What was his reasoning? Judge Gorsuch thought that in light of completely discredited sting videos taken by extreme conservatives, women in the state of Utah should have a harder time accessing care they need. Just this week, the makers of those false videos got 15 felony charges. Women deserve independence and objectivity in a Supreme Court Justice, and that is clearly not it.

Attempts to control women’s bodies aren’t always about reproductive rights. Sure enough, Judge Gorsuch is on the wrong side here as well. He concurred in a ruling against a transgender woman who was denied regular access to hormone therapy while she was in prison. This ruling rejected the idea that under our Constitution, denying health care services is cruel and unusual punishment.

Think about that. That’s not the kind of judgment I want to see on the bench, M. President — and I think most families would agree. I also want to be clear as well about what Judge Gorsuch’s nomination could mean for a women’s constitutionally protected right to safe, legal abortion services under the historic ruling in Roe v. Wade, which was reaffirmed just last summer by the court.

In his nomination hearings, Judge Gorsuch wouldn’t give a clear answer on whether he would uphold this ruling, which has meant so much to so many women and families over the last four decades.

Judge Gorsuch has donated repeatedly to politicians who are dead-set on interfering with women’s constitutionally protected health care decisions. And he has even made deeply inaccurate comparisons between abortion and assisted suicide. I remember the days before Roe v. Wade very clearly. I’ve heard the stories of women faced with truly impossible choices during those times.

Women from all across the country have shared those deeply personal experiences because they know what it would mean to go backwards. I know that millions of women—who have already done so much to lead the resistance against this Administration and its damaging, divisive agenda—are going to fight this nomination as hard as they can.

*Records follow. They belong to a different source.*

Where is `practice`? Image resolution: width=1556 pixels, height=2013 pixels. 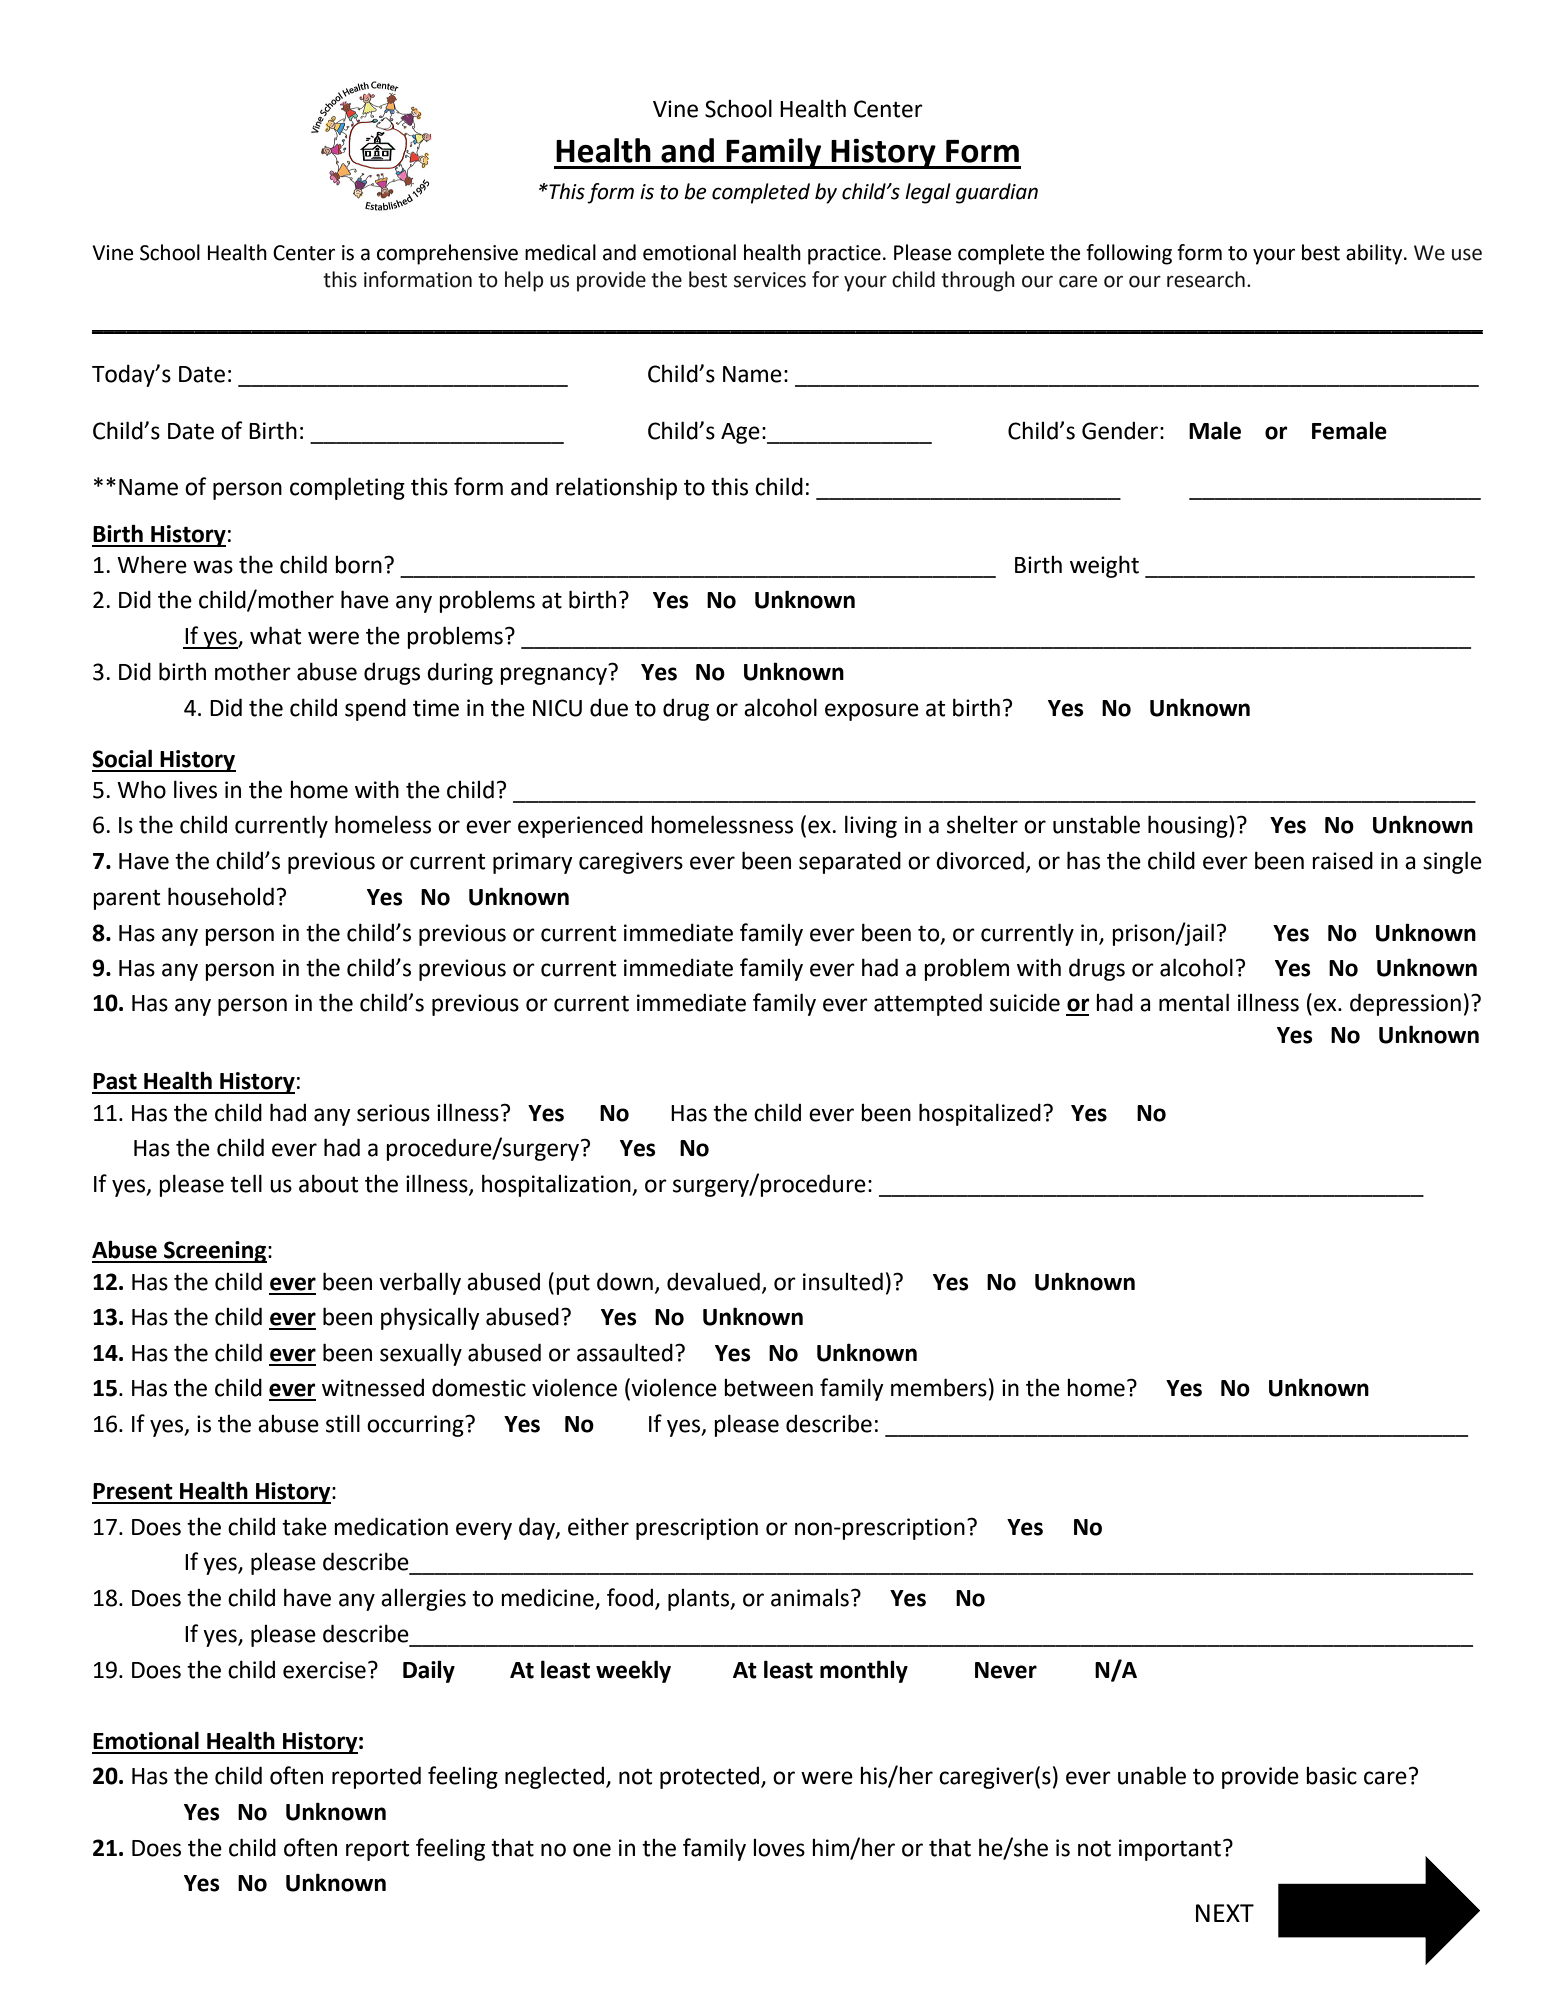
practice is located at coordinates (844, 255).
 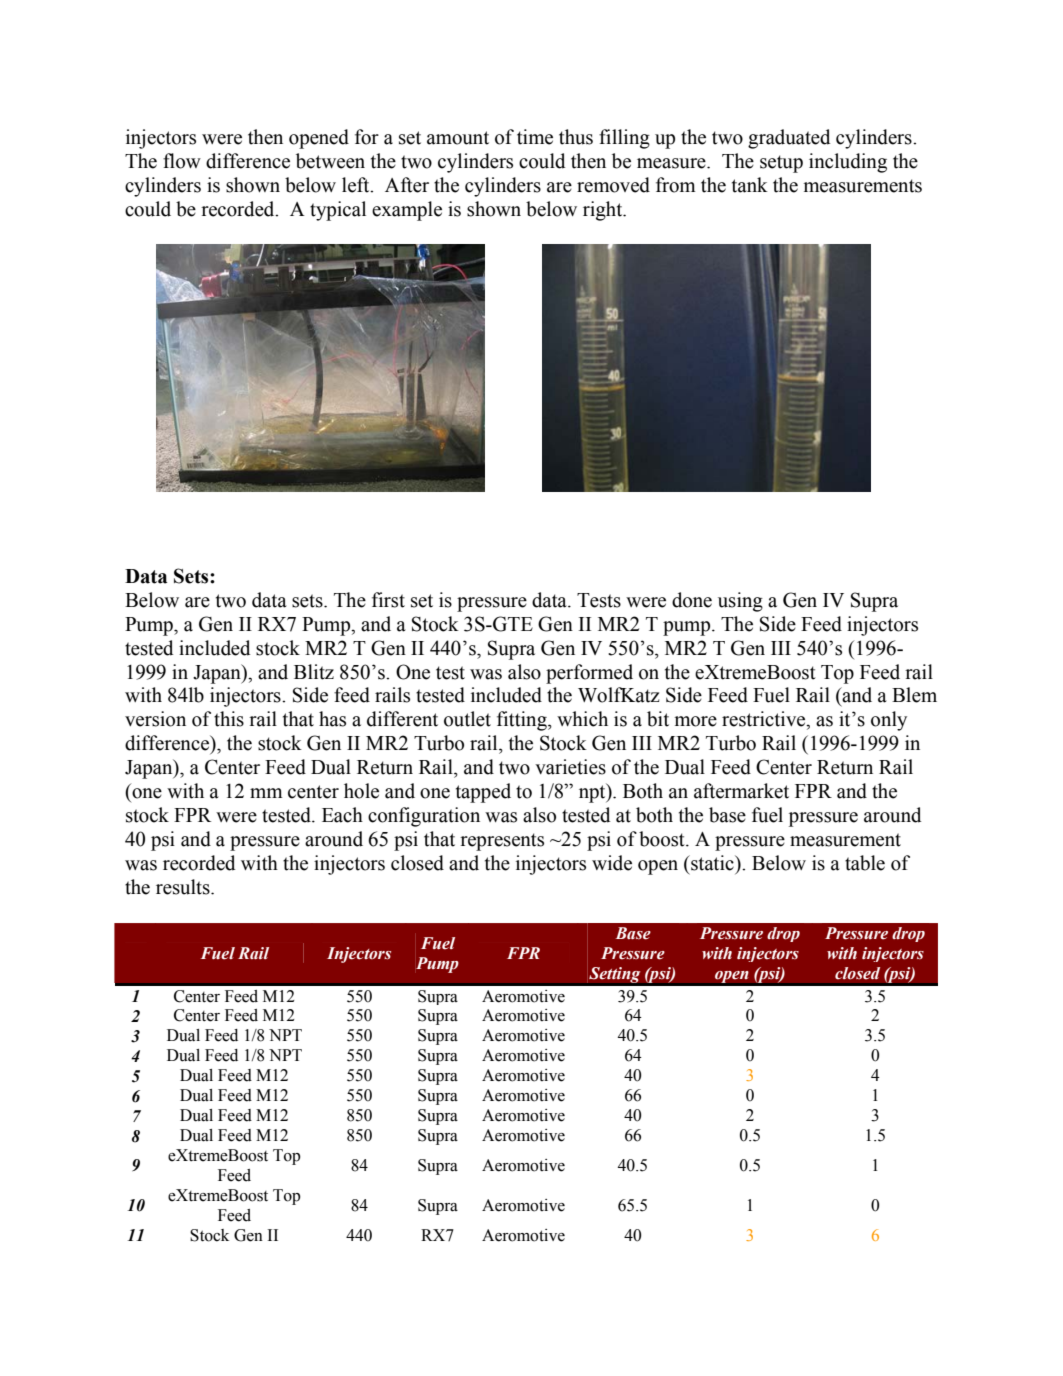 What do you see at coordinates (740, 602) in the document?
I see `using` at bounding box center [740, 602].
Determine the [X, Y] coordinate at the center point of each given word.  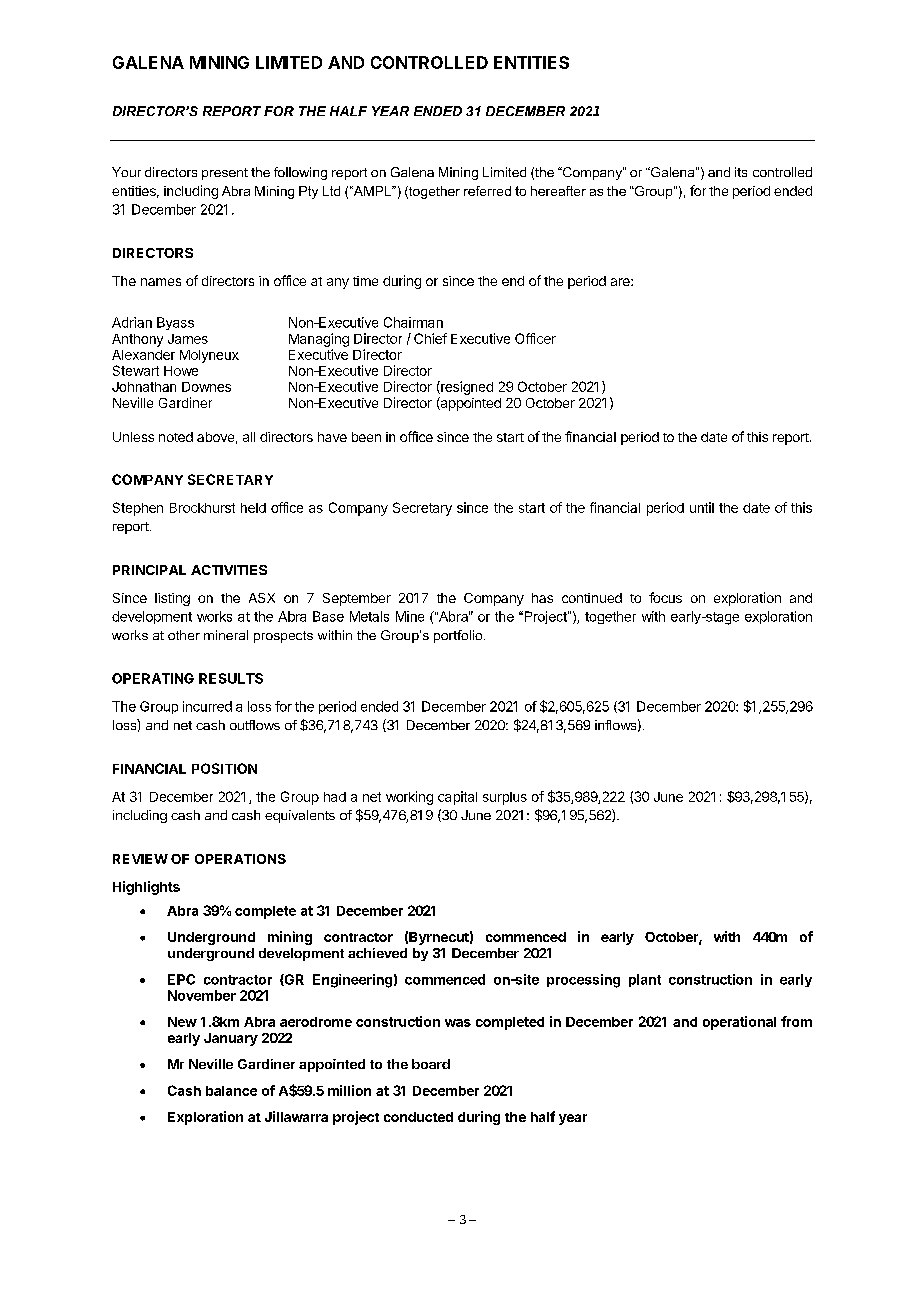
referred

They know that the Trump Presidency will be damaging enough for four years — but Judge Gorsuch’s nomination could roll back progress for women over a lifetime. I’m proud to stand with them, do everything I can to make sure they are heard, loud and clear, here in the Senate, and oppose Judge Gorsuch’s nomination in light of everything it would mean for women, now and for generations to come.

Thank you and I yield the floor.

Thanks, Senator Murray, for making it abundantly clear that you’re opposed to rolling over and letting Senate Republicans push through Neil Gorsuch. We appreciate your standing up for our values at this critical juncture.